そして、実務に習熟し切れていない慣れない駆け出しの頃の転職カウンセラーは、実際の転職希望者に、お手合わせ頂き、ある面では練習台になって頂き、育てて頂くプロセスを必ず経ないことには、一人前と評されるレベルに至らないのである。多少なりとも他人の犠牲?の上に育てて頂いた事を強く謙虚に認識すべきなのである。見習いの板前なら、お客様に料理を出せる様になる迄は、店内の従業員に対しての賄い料理で腕を磨くことが出来る。ところが、転職カウンセラーは、賄い料理を作って訓練を積むというプロセスが採り辛い。勿論、当分の間は、先輩転職カウンセラーの補佐をしたり事務処理をして表に出ず丁稚奉公で修行することになる。しかしながら、ひとり立ちをした当初は、言うなれば、インターンを終えたばかりの医師の卵が、指導医無しで、生身の患者の主治医を務めることに近いものがある。

この様に、何百社のお取引先企業の人事部の方々や経営者の方々との貴重なインタビューの時間と説明というアシスト並びにヒヨッ子の時期にもある面では片目を瞑って耐えて下さった転職希望者の温かいご理解とご支援があってこそ、転職カウンセラーは、曲がりなりにも、一人前に成長させて頂いたのだというご恩に、感謝を忘れてはなるまい。そのご恩返しは、一生、この転職カウンセラーという職業にまじめに〝奉職〟する事によってのみ、ぎりぎり帳尻を合わせる事が出来るか出来ないかの域に到達すると考えても、決してバチは当るまい。

仮に一年間に約百社ずつの取材をこなし、三年間で三百社のインタビューを終えた丁稚君がいたと仮定しよう。その本人が、その後一年間で実務から離れることになった場合、半人前で、不充分な転職カウンセリングしか出来なかった期間が三年、それなりに格好が付いたカウンセリングを行えるようになったのがたった一年という事では、結果として、マイナス二年である。世の中にお世話になって作った借りが三年で、その借金を返済する途中の一年で、尻を割ってしまったのであれば、マイナス二年分の負債を抱えたまま退場するということになる。つまり、社会に対して、負の遺産を残したまま去るのは、許し難いと解釈しても、誰からも文句は出まい。

更に加えるならば、転職カウンセラーという職業は、まっとうに精進を重ねるならば、就業して、3年目より5年目、5年目より10年目、10年目より20年目の方が、より習熟度が高まり、より世の中の為にValueを発揮し易くなる。
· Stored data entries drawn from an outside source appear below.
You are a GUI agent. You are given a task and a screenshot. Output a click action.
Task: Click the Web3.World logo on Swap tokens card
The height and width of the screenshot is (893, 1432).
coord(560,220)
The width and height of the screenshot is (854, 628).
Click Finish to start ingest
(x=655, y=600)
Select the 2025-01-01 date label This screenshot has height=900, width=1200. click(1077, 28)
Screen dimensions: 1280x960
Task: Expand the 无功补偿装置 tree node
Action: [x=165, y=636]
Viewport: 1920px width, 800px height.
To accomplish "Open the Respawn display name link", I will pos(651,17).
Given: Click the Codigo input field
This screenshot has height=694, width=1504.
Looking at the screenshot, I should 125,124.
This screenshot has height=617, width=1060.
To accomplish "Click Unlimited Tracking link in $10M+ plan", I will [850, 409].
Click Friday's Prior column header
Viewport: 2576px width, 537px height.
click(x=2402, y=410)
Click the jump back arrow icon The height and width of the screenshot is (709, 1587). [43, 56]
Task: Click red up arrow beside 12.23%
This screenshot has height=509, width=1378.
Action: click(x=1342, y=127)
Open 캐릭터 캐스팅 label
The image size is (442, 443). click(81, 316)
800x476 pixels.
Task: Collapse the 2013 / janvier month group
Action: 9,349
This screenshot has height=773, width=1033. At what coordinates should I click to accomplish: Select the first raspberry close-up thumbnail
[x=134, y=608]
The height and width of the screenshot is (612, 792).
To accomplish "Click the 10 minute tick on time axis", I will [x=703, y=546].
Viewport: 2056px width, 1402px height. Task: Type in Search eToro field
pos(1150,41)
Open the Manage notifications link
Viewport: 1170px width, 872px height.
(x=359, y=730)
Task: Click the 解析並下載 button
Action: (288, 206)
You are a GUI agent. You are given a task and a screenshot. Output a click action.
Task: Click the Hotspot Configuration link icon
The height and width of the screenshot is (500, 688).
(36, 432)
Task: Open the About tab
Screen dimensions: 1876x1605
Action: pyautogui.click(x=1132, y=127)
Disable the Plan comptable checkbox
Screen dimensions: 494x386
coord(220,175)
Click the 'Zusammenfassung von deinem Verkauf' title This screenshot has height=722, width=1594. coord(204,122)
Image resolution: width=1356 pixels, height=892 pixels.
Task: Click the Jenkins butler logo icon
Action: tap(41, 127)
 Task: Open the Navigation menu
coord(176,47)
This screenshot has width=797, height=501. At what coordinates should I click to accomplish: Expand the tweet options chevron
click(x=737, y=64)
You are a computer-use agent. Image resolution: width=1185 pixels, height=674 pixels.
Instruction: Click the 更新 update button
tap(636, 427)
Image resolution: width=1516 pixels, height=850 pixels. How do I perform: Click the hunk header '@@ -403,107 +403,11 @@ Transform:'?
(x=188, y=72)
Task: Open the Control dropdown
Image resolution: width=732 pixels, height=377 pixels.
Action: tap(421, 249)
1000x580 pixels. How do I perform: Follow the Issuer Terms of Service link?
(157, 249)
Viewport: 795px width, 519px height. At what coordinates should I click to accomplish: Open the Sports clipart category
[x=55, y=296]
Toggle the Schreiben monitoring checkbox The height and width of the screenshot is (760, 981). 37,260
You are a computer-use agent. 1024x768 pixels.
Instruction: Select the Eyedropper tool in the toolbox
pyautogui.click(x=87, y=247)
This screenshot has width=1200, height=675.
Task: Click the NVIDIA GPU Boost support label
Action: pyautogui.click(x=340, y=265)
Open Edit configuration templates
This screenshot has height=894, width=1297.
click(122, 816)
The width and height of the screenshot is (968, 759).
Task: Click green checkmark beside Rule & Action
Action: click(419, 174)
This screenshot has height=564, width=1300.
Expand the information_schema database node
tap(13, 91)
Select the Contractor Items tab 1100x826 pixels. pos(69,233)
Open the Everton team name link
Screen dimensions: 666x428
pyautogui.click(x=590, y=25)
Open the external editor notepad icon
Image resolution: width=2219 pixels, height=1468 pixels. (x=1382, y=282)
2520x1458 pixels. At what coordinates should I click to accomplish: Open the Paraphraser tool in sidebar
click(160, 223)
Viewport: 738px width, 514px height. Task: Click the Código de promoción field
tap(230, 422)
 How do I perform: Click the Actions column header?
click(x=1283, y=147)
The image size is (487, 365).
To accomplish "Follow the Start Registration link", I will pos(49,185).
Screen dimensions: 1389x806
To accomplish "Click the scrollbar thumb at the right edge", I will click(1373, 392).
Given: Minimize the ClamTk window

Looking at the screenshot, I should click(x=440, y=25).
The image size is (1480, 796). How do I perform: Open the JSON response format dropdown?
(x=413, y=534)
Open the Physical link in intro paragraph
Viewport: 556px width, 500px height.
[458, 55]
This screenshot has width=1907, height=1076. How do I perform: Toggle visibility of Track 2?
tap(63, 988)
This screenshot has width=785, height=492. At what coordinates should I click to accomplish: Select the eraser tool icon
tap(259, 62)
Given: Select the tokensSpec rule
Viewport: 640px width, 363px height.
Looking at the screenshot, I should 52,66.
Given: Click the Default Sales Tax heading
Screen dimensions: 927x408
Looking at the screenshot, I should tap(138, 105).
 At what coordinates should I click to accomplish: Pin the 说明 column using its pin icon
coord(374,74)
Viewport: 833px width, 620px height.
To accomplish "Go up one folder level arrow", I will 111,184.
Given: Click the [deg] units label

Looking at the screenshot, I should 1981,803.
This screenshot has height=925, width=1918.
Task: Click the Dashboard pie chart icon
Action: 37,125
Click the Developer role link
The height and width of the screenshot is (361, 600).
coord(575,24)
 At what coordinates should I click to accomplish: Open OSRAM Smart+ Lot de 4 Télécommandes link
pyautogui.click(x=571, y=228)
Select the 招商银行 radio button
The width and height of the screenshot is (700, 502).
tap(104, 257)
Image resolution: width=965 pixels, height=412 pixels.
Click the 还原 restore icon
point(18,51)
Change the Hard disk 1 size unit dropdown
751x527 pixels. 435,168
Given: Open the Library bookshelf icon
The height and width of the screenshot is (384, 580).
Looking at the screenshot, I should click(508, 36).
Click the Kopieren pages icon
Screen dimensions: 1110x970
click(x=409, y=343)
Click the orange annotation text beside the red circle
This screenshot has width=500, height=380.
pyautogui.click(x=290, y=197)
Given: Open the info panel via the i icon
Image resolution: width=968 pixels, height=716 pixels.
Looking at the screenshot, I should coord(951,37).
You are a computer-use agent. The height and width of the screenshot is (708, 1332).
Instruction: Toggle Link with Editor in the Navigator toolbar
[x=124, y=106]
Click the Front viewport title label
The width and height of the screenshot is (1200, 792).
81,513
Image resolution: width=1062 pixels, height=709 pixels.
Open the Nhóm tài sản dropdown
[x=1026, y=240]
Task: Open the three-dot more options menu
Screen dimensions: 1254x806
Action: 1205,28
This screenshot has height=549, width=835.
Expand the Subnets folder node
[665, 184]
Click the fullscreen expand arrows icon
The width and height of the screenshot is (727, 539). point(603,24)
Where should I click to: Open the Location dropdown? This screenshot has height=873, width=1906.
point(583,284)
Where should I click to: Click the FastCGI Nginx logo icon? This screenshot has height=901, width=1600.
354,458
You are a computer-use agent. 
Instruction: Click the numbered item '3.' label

その価値は、経験年数と正比例すると思われる為、途中で別の職業に宗旨変えしてしまう事は、社会的損失とも捉えられる。だから、(株)エリートネットワークでは、一旦、転職カウンセラーという職業に就いたからには、一生〝奉職〟したいと自分自身と血判状を交わした人物しか迎え入れたくないと考えるのは、この様な理由からである。転職カウンセラーという職業に就くということは、僧籍に入る為に、出家する位の覚悟が無ければ、止めておいた方がよいのである。決して、還俗は、許されない。自らの一生を懸けて、転職カウンセラーに“奉職”したいと心の中で強固な誓いを立てた人物のみ、真の触媒たり得る。